DOCUMENT EXCERPT -
Re: [PR] [Relax][PyTorch] Fix InternalError when converting scaled_dot_product_attention with 2D inputs [tvm]

via GitHub Fri, 28 Nov 2025 20:04:21 -0800


gemini-code-assist[bot] commented on code in PR #18524:
URL: https://github.com/apache/tvm/pull/18524#discussion_r2572785994



##########
python/tvm/relax/frontend/torch/base_fx_graph_translator.py:
##########
@@ -1477,10 +1477,48 @@ def _pixel_shuffle(self, node: fx.Node) -> relax.Var:
         return self.block_builder.emit(relax.op.nn.pixel_shuffle(data, 
upscale_factor))
 
     def _scaled_dot_product_attention(self, node: fx.Node) -> relax.Var:
-        transpose_S_H = lambda tensor: relax.op.permute_dims(tensor, [0, 2, 1, 
3])
-        query = transpose_S_H(self.env[node.args[0]])
-        key = transpose_S_H(self.env[node.args[1]])
-        value = transpose_S_H(self.env[node.args[2]])
+        query_tensor = self.env[node.args[0]]
+        key_tensor = self.env[node.args[1]]
+        value_tensor = self.env[node.args[2]]
+        
+        # Check the dimensionality of the input tensors
+        query_ndim = len(query_tensor.struct_info.shape)
+        
+        # TVM's nn.attention requires 4D inputs (batch, seq_len, num_heads, 
head_dim)
+        # For 2D inputs (seq_len, head_dim), we need to reshape to 4D first
+        if query_ndim == 2:
+            # 2D input: (seq_len, head_dim) -> expand to (1, seq_len, 1, 
head_dim)
+            # Add batch dimension at axis 0
+            query_3d = 
self.block_builder.emit(relax.op.expand_dims(query_tensor, axis=0))
+            key_3d = self.block_builder.emit(relax.op.expand_dims(key_tensor, 
axis=0))
+            value_3d = 
self.block_builder.emit(relax.op.expand_dims(value_tensor, axis=0))
+            # Add num_heads dimension at axis 2
+            query = self.block_builder.emit(relax.op.expand_dims(query_3d, 
axis=2))

WORK INSTRUCTIONS -
1. Answer these questions about the code review of the PyTorch attention fix:
(a) Which account commented on the code in the pull request?
(b) According to the code comment, what input shape does TVM's nn.attention require?
(c) At which axis does the new code add the num_heads dimension?
2. Write the next lines of the code review of the PyTorch attention fix, picking up right after its last line.
The records after this point are separate from the code review and have nothing to do with it.

GIVEN DATA -
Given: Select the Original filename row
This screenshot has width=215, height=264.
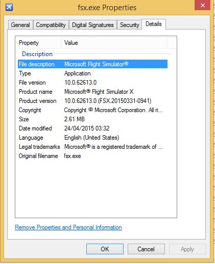Looking at the screenshot, I should coord(92,156).
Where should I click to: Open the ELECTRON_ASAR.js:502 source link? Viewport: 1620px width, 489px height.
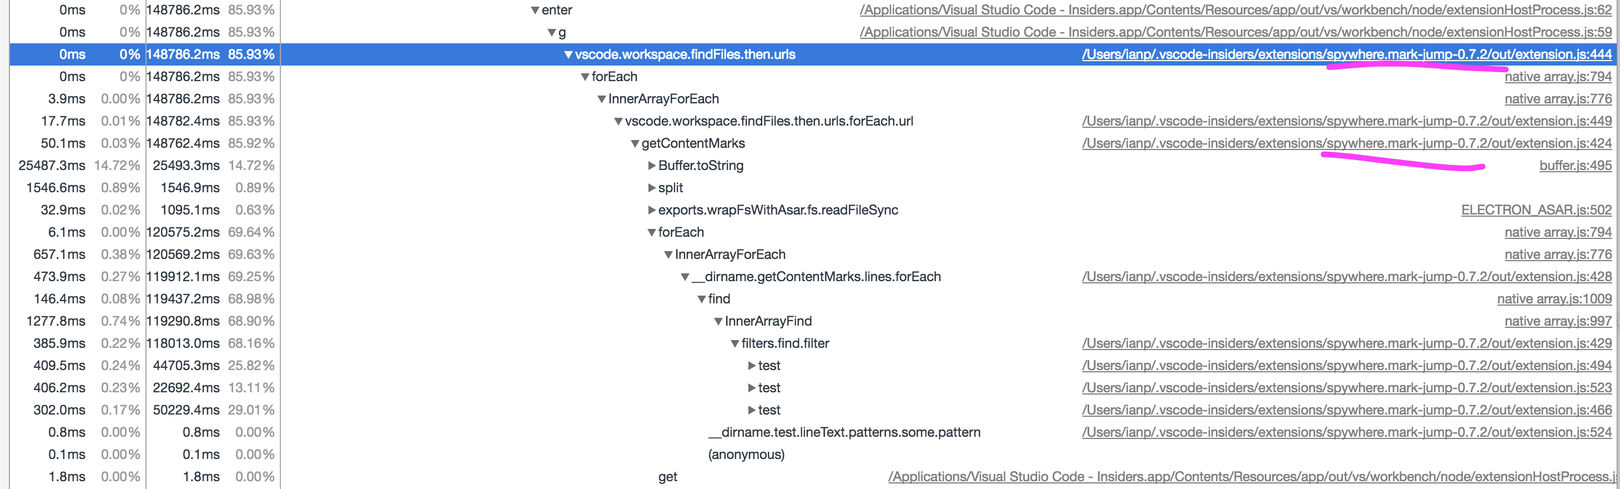1537,210
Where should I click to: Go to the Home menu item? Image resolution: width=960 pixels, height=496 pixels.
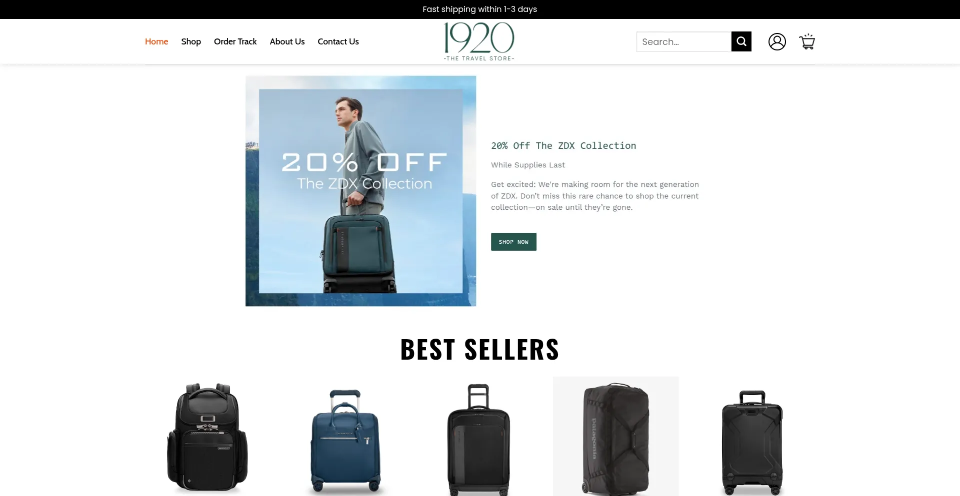[x=157, y=41]
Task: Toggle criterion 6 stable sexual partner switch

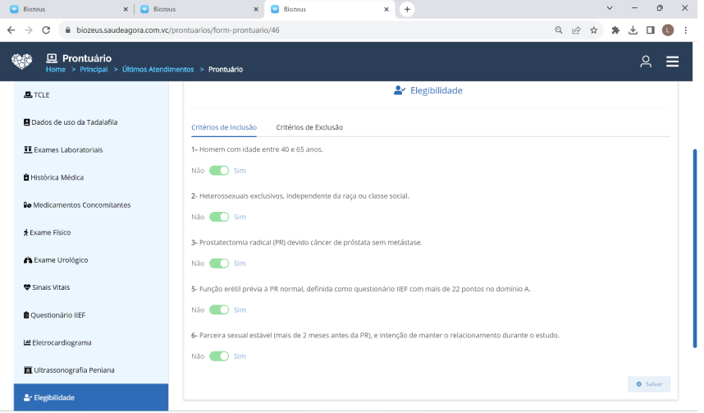Action: point(219,356)
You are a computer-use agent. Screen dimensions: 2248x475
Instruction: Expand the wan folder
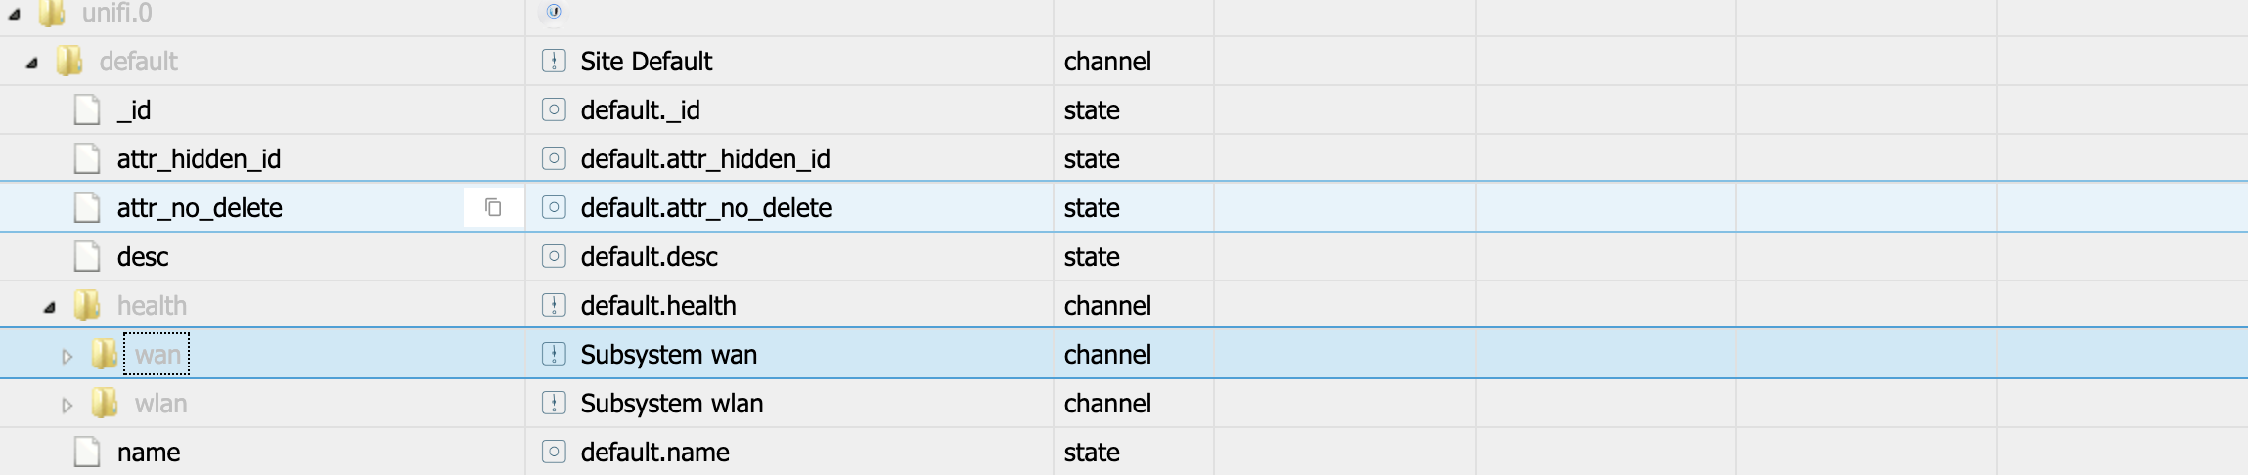coord(67,357)
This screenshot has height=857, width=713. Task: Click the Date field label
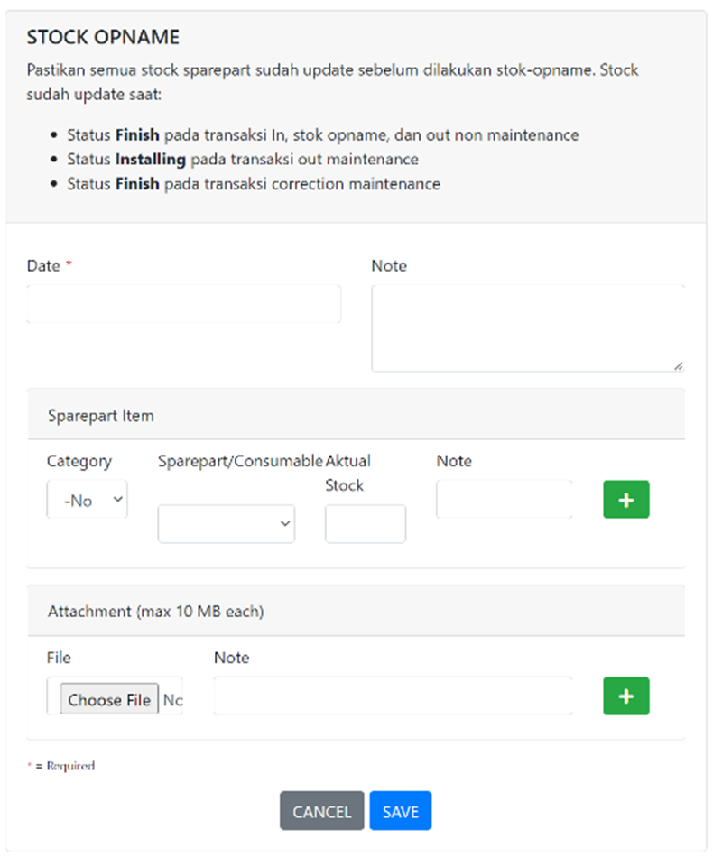[x=43, y=266]
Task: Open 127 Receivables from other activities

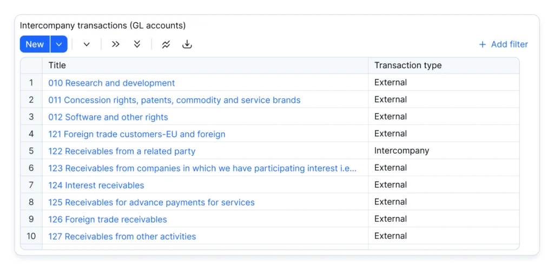Action: (122, 236)
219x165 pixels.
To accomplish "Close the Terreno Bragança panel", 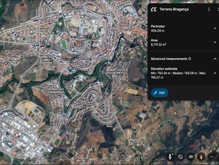I will (x=218, y=9).
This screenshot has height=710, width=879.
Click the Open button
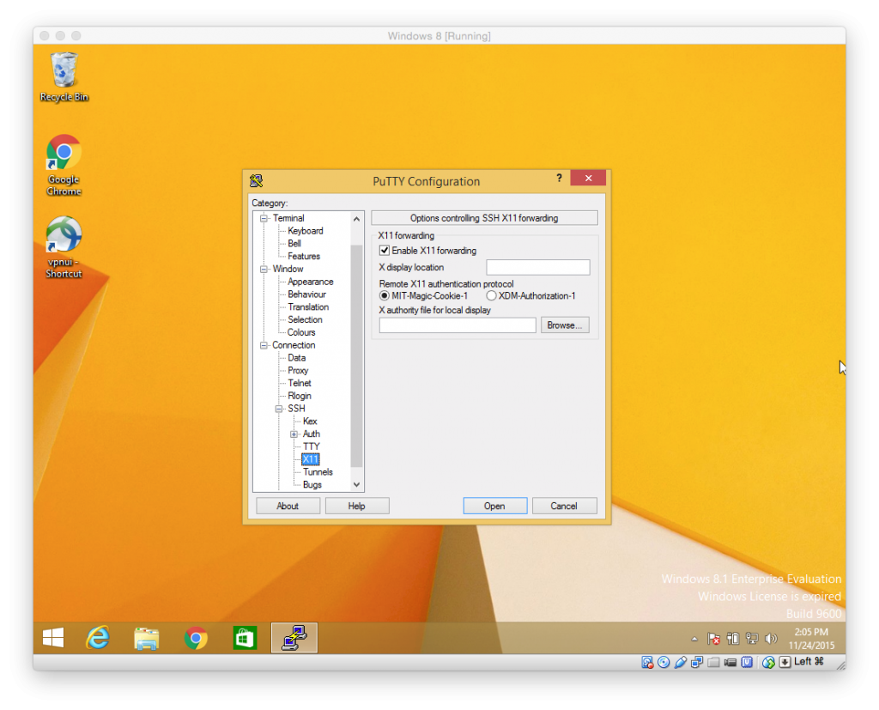(494, 506)
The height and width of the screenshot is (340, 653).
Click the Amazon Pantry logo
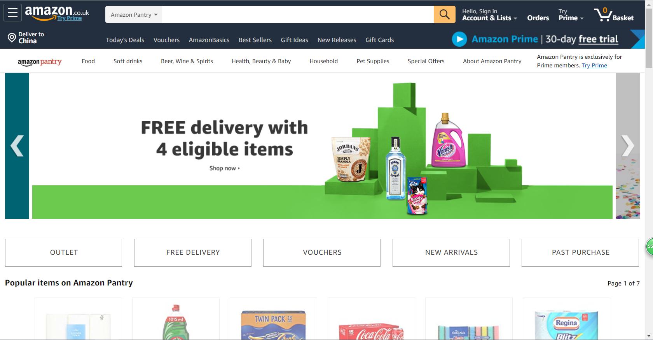[x=40, y=62]
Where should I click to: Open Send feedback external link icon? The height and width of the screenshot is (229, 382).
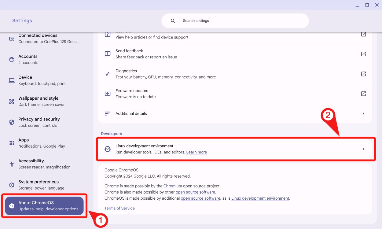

RESPONSES IN ORDER -
1.
(a) gemini-code-assist[bot]
(b) 4D inputs (batch, seq_len, num_heads, head_dim)
(c) Axis 2

2.
+            key = self.block_builder.emit(relax.op.expand_dims(key_3d, axis=2))
+            value = self.block_builder.emit(relax.op.expand_dims(value_3d, 
axis=2))
+            
+            # No permutation needed for 2D inputs after expanding to 4D
+            # After attention, squeeze back to 2D: (1, seq_len, 1, head_dim) 
-> (seq_len, head_dim)
+            def transpose_and_reshape_back(tensor):
+                # Squeeze num_heads dimension (axis 2)
+                tensor_3d = self.block_builder.emit(relax.op.squeeze(tensor, 
axis=[2]))
+                # Squeeze batch dimension (axis 0)
+                return self.block_builder.emit(relax.op.squeeze(tensor_3d, 
axis=[0]))

Review Comment:
   ![critical](https://www.gstatic.com/codereviewagent/critical.svg)
   
   There appear to be a couple of issues with the dimension handling for 2D 
inputs.
   
   1.  **Dimension Expansion**: The `relax.op.nn.attention` operator expects 
inputs in `(batch, num_heads, seq_len, head_dim)` format. The current code 
expands a 2D tensor `(seq_len, head_dim)` to `(1, seq_len, 1, head_dim)`, but 
it should be `(1, 1, seq_len, head_dim)`. This can be fixed by expanding on 
`axis=1` instead of `axis=2` for the `num_heads` dimension.
   
   2.  **Squeezing Dimensions**: In `transpose_and_reshape_back`, the 
`num_heads` dimension of the attention output is at `axis=1`, not `axis=2`. 
Additionally, the two `squeeze` operations can be combined into a single call 
for conciseness.
   
   Here is a suggested fix for both points.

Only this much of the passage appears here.